EXERCISE DIRECTIONS: Whenever a line of the material contains the string "height", it should be copied.

THE DATA:

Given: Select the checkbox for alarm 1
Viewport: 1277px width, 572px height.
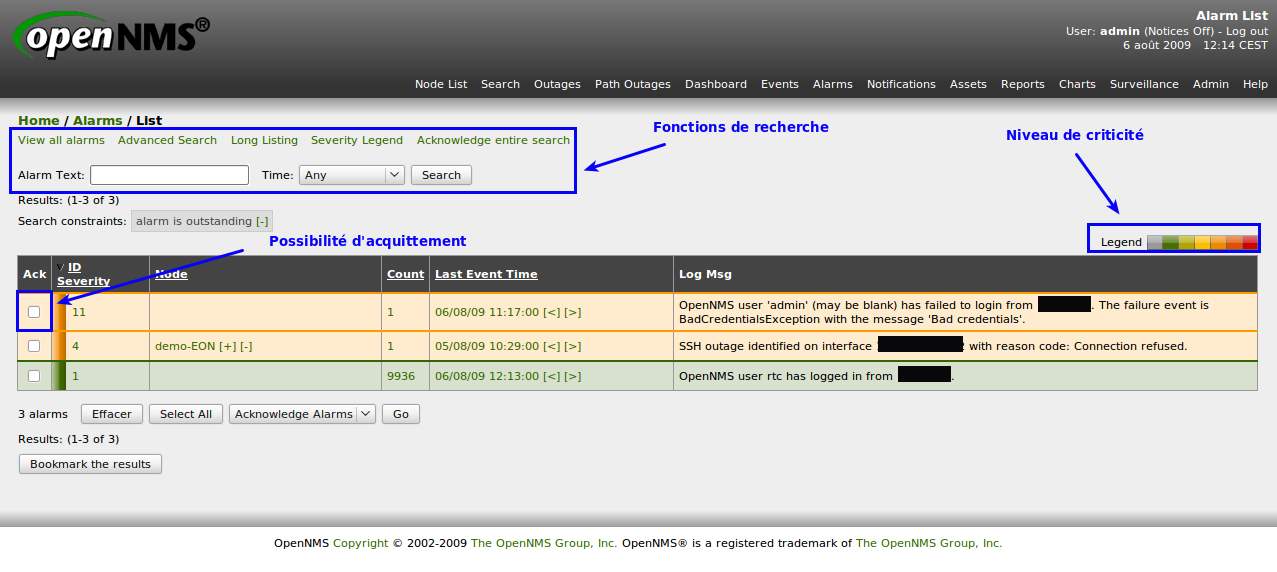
---
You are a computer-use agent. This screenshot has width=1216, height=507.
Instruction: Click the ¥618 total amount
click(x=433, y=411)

SOLUTION BELOW:
Viewport: 1277px width, 572px height.
You are a computer-use agent. This screenshot has width=1216, height=507.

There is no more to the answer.